As mentioned in the previous article Birdbath architecture for augmented reality (AR) system - part 1-System setup, optimization, and human vision simulation – Knowledgebase (zemax.com) , there are two different ways to get this architecture see-through. One way is to use semi-reflective coating and another way is utilizing the polarizing elements. The polarizing elements are introduced to increase the light efficiency and improve the light leakage performance.

There are three different ways to model the polarizing elements in non-sequential mode: the Jones Matrix Object, DLL: Jones Matrix NSC and JSON file ( sub_wavelength model). 

The Jones matrix object in Zemax NSC mode has some disadvantages.

       1.This is only valid when the propagation direction is normal to the object.

       2.It is not possible to define multiple Jones matrices for varying wavelengths and incident angles.

 DLL (Diffractive): Jones Matrix NSC is able to handle oblique incidence correctly including the reflection mode. However, it can’t define for multi-wavelength and incident angles.

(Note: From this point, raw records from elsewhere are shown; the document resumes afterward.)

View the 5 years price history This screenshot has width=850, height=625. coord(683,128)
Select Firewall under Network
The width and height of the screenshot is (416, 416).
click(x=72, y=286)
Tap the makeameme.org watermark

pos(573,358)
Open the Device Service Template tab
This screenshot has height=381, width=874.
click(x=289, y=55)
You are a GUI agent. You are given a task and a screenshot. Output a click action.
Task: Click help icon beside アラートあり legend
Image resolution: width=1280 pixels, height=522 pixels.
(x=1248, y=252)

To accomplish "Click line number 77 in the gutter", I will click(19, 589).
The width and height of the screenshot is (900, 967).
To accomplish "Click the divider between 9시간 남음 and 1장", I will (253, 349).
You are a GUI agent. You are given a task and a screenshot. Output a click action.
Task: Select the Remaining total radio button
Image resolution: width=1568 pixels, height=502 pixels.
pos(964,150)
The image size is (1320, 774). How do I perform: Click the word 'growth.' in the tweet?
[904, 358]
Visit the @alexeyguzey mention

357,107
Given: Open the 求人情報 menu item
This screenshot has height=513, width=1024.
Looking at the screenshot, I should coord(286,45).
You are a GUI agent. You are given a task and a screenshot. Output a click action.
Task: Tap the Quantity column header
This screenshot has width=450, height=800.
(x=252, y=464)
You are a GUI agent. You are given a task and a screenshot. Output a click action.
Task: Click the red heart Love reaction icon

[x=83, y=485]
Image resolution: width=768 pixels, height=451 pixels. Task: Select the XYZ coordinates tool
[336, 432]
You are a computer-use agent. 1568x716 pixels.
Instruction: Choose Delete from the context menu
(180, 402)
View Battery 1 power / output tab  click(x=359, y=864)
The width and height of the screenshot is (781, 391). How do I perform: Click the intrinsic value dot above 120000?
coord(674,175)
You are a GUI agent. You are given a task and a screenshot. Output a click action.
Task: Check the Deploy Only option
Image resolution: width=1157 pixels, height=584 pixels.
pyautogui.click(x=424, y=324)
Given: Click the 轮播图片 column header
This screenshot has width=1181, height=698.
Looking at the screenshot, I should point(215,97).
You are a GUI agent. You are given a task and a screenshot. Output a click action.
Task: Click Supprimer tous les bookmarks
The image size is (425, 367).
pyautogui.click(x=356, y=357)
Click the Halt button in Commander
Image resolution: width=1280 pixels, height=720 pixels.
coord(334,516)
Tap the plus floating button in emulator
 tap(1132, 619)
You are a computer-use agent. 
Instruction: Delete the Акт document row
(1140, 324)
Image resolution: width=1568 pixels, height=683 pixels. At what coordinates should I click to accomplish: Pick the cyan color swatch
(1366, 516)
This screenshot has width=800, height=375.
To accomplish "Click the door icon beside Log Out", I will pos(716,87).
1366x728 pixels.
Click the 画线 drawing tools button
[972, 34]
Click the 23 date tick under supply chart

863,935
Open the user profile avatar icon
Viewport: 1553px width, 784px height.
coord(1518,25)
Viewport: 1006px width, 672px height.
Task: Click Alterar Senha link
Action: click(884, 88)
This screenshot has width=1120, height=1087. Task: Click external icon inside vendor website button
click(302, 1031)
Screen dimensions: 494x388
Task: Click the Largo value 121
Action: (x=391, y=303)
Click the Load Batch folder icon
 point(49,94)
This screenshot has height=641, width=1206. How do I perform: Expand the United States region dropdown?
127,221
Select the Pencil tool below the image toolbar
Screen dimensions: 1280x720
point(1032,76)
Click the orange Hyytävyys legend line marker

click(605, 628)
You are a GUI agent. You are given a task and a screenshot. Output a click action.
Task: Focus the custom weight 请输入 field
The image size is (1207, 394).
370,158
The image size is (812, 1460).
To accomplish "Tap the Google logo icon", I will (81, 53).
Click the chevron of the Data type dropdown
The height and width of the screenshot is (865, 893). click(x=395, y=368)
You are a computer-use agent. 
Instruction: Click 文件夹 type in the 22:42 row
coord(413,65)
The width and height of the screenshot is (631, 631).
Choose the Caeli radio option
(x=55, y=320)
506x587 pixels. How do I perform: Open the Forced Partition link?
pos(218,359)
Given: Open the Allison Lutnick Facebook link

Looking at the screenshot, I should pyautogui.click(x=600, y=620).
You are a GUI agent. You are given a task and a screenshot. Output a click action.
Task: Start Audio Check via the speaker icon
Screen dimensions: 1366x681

For some users, they may only have measurement results for each polarization state without access to the real material parameters required to define the polarization. Hence, the utilization of Jones matrices defined by varying wavelengths and incident angles becomes crucial. JSON file has (output S, output P, input S, input P) components for multiple incident angle and wavelengths, which is the same concept as Jones matrix. 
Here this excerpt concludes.